Saved data entries:
======
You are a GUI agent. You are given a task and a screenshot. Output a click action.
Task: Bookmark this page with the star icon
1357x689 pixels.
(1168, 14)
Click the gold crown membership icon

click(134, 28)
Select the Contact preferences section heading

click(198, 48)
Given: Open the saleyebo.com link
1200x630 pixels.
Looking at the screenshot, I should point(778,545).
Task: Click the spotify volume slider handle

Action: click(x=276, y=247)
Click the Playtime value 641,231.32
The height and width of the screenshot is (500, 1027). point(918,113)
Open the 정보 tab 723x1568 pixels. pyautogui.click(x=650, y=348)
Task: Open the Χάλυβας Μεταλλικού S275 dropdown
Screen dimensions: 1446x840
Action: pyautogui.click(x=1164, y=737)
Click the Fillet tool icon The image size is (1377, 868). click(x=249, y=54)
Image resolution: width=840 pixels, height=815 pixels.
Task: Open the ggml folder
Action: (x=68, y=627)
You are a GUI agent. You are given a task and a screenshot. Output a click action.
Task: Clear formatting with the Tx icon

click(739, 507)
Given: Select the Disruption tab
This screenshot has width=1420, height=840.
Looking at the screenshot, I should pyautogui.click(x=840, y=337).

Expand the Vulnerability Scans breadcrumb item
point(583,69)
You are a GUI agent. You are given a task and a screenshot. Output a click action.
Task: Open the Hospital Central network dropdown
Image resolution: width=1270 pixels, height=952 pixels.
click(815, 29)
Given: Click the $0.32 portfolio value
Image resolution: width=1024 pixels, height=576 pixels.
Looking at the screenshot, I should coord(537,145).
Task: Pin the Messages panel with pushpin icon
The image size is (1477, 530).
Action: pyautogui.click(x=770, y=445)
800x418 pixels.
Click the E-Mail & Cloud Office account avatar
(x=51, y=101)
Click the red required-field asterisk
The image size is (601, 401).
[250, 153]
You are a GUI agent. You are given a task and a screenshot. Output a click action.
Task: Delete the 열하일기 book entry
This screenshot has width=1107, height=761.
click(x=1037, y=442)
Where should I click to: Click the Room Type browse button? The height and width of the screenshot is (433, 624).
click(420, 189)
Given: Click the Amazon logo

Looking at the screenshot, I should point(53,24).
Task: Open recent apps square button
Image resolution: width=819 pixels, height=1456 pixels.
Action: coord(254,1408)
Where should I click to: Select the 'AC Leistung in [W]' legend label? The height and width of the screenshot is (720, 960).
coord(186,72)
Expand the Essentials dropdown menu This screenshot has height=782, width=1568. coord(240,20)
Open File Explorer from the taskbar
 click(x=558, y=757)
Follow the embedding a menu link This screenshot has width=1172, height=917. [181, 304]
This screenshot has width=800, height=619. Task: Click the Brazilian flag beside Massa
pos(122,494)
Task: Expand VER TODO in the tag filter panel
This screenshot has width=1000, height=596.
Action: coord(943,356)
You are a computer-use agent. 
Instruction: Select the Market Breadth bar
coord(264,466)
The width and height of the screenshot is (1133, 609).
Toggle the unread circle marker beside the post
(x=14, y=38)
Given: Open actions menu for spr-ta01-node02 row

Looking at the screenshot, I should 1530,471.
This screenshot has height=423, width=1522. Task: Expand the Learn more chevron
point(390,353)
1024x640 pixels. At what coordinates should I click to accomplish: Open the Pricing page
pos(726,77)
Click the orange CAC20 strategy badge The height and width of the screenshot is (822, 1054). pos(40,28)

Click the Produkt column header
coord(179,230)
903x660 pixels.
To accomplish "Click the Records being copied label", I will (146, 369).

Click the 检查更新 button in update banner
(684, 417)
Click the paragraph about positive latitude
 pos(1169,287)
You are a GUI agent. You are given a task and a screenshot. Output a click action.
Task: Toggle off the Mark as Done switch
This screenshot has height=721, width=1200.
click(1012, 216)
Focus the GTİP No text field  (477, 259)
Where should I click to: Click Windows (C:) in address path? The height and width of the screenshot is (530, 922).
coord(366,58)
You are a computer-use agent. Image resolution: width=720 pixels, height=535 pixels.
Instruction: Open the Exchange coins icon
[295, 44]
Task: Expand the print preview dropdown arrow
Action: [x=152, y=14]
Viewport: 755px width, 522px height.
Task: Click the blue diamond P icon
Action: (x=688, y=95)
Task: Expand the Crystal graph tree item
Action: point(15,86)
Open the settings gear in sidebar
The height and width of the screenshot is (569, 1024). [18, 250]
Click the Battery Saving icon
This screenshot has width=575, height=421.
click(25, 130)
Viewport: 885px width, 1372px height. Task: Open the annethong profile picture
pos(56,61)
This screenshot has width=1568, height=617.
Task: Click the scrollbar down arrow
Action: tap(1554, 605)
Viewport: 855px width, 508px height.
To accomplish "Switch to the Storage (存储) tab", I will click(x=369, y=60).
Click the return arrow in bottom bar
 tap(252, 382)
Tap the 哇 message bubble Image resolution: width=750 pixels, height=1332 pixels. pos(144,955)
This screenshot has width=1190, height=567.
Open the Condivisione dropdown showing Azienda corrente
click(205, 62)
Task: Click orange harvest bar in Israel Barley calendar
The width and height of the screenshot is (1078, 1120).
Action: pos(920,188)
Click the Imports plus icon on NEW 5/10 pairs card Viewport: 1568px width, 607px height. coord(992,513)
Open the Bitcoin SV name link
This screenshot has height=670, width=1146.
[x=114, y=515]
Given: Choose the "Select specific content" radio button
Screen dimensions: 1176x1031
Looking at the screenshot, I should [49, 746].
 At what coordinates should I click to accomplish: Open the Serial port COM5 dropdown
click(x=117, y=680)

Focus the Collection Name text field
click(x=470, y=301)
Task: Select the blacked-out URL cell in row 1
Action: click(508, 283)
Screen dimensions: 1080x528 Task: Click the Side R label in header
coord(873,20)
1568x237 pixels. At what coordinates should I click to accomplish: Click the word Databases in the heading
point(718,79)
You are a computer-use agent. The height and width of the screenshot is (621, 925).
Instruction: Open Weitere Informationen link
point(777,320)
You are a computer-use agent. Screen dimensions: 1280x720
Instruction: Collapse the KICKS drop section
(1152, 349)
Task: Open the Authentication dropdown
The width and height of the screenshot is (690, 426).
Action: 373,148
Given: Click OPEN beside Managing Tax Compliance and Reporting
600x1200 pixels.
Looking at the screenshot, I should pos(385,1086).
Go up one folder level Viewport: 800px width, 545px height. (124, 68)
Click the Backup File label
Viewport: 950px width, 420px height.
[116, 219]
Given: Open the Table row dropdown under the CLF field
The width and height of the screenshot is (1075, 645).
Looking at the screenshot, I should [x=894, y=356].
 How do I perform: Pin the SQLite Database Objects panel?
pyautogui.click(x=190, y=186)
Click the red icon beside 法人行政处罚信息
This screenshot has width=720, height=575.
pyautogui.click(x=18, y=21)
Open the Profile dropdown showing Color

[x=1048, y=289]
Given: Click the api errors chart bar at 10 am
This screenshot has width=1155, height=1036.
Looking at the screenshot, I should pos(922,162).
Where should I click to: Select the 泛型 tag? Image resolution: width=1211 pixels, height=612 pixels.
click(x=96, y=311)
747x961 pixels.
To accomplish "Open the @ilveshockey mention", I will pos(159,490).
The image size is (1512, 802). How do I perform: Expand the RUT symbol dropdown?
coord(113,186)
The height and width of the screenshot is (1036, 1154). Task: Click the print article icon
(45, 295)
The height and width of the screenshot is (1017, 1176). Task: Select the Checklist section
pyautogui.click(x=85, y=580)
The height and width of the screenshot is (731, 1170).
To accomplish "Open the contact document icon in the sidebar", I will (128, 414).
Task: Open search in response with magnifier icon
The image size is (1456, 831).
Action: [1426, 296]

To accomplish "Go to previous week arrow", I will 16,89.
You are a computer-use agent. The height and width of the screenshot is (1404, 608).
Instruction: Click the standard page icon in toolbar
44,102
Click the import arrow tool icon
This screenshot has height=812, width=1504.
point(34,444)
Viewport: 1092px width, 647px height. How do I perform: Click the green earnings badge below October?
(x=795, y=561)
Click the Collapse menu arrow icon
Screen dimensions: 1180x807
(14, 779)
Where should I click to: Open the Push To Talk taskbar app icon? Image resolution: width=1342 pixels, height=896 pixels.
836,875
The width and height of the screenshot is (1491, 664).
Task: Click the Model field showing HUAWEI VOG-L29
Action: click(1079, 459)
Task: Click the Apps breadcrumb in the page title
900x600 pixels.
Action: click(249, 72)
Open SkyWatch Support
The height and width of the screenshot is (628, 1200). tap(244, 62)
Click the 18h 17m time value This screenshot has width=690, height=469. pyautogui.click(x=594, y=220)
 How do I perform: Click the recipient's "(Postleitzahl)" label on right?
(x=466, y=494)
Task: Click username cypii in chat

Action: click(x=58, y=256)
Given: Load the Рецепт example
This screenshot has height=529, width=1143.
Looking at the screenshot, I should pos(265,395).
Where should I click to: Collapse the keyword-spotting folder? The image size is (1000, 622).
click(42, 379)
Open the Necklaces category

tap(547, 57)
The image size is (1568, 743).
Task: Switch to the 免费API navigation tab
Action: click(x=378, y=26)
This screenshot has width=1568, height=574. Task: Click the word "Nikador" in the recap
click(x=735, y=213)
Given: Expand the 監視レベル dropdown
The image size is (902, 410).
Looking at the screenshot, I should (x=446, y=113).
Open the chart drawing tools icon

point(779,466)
======
● **Task brief**
Only a number is asked for here: the count of lines in the records that hold "will".

● **Answer to this task**
5